For barra fishing, we take a long ride along the wild coastline to the Finnis River estuary, where mangrove trees are submerged up to their britches. The aim is to flick out a many-hooked lure without accidentally tearing a chunk from your companion’s face as you do it. Barra hang out here like big kids in the precinct, shouting at pretty girls and occasionally eating passers-by. If there’s anything they can’t resist it’s a shiny, silvery fish-like thingy, darting past their faces as they reel it back to the boat.

Barra also live in the streams and pools of mangrove swamps, so we’re dropped off with a guide and handed our rods. As he backs the boat into deeper water, Mick’s advice is: “Try not to get between a croc and the water, as they get scared.” I assume he doesn’t mean the run-away-and-hide kind of scared. We all look out for crocs.

The thing about mangrove swamps is they’re full of mangrove trees. Getting amateur anglers to flick fishing line around here is equivalent to giving kittens a ball of twine and asking them to “tidy it up a bit”. Occasionally a lure lands in the water, where the barra are no doubt having a rare old laugh. Mostly they land in branches. Some of them are still there.

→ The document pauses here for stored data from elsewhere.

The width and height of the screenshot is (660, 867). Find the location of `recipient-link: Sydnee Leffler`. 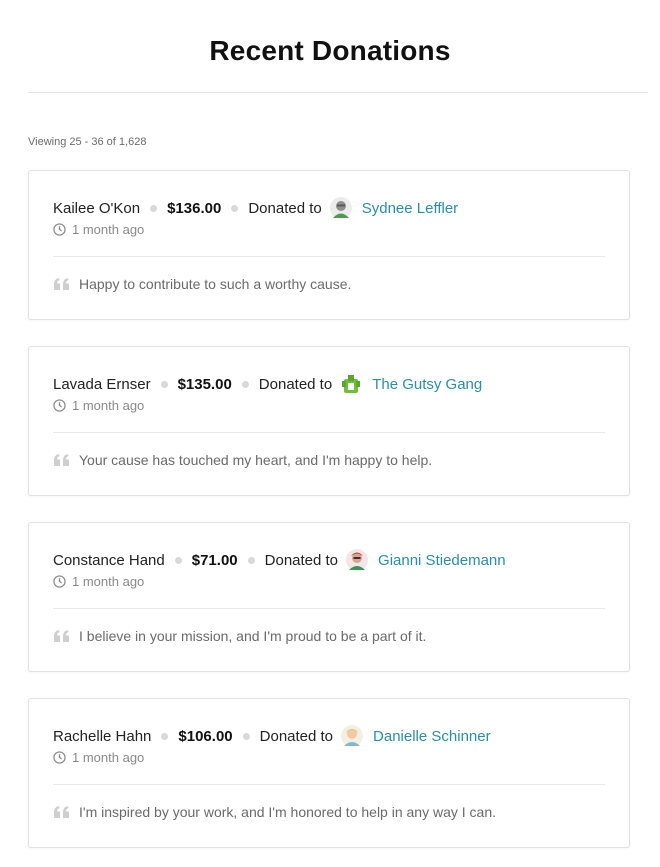

recipient-link: Sydnee Leffler is located at coordinates (410, 208).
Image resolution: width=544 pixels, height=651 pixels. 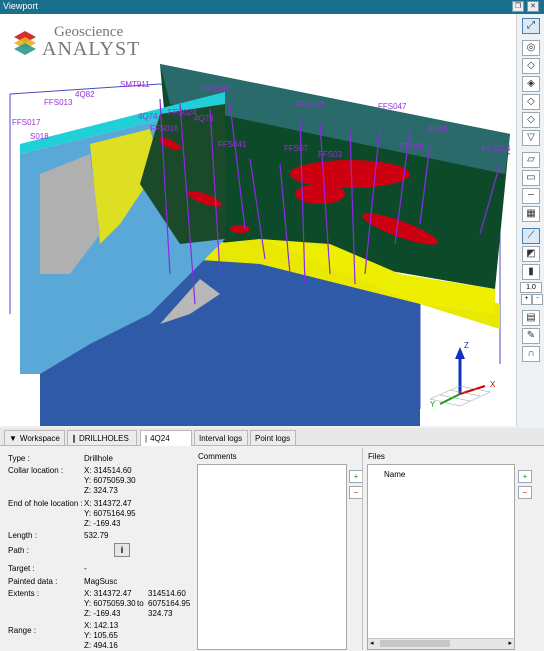 I want to click on tab-4q24: | 4Q24, so click(x=166, y=438).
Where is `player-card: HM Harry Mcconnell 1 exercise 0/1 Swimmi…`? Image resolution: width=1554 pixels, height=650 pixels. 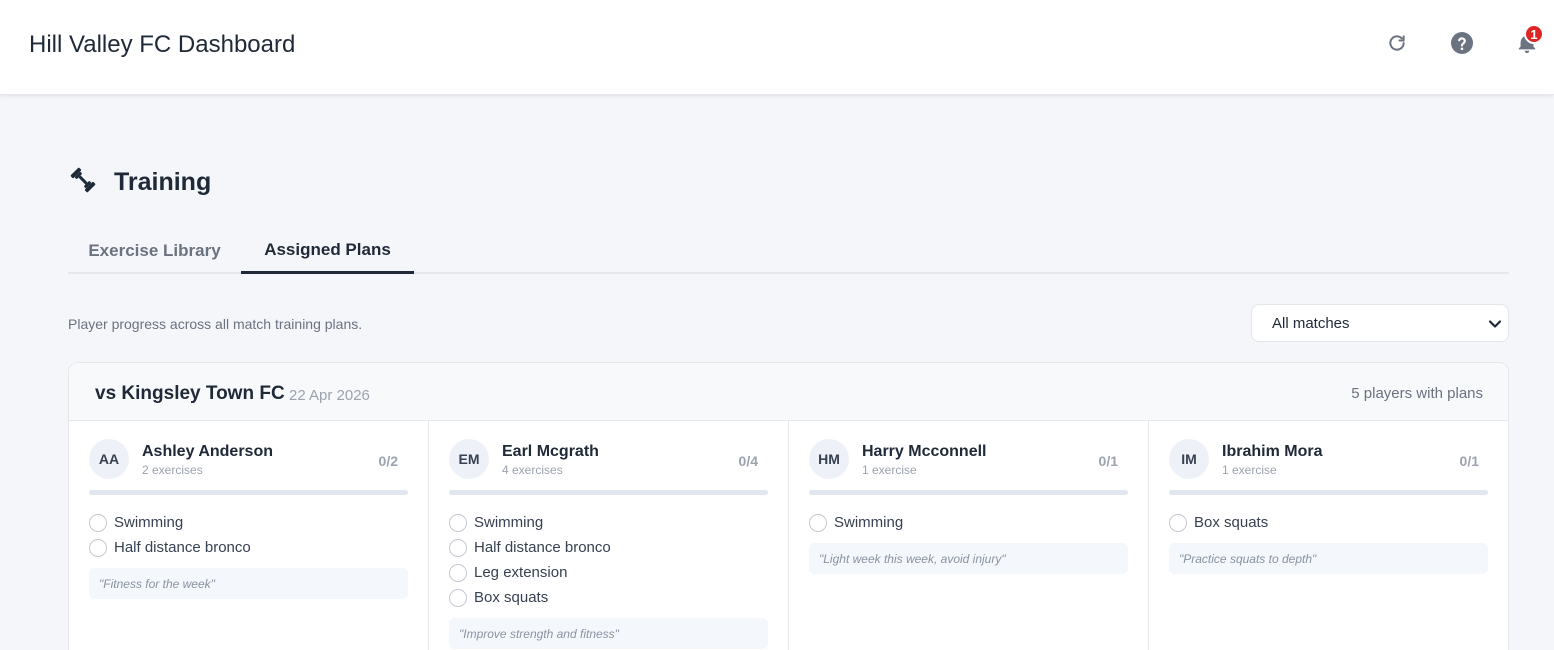 player-card: HM Harry Mcconnell 1 exercise 0/1 Swimmi… is located at coordinates (969, 536).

At the end of a day off Dundee, when the mayor has winched you out of the water, and just before your beautifully cooked catch is presented to you with lemon and a fork, you go to look at the sunset. Along as-yet unpaved roads, past property shooting up $40 grand a quarter, the cliff-tops offer a grandstand seat for the Territory’s biggest asset. If there’s a dud sunset here, you get on the big phone and ask about that cash-back offer.

At the far dark shore, smoke from yet another bushfire rises from the trees. On a distant beach, there’s a glimmer of firelight. Who could it possibly be? “There’s a bloke who’s there for weeks at a time, staying in an old caravan and living off the fish he catches,” says Mick.

Getting away from his wife? I venture. The type of question Territorians like.

In the dark I hear his voice. “Blokes like that don’t have a wife.”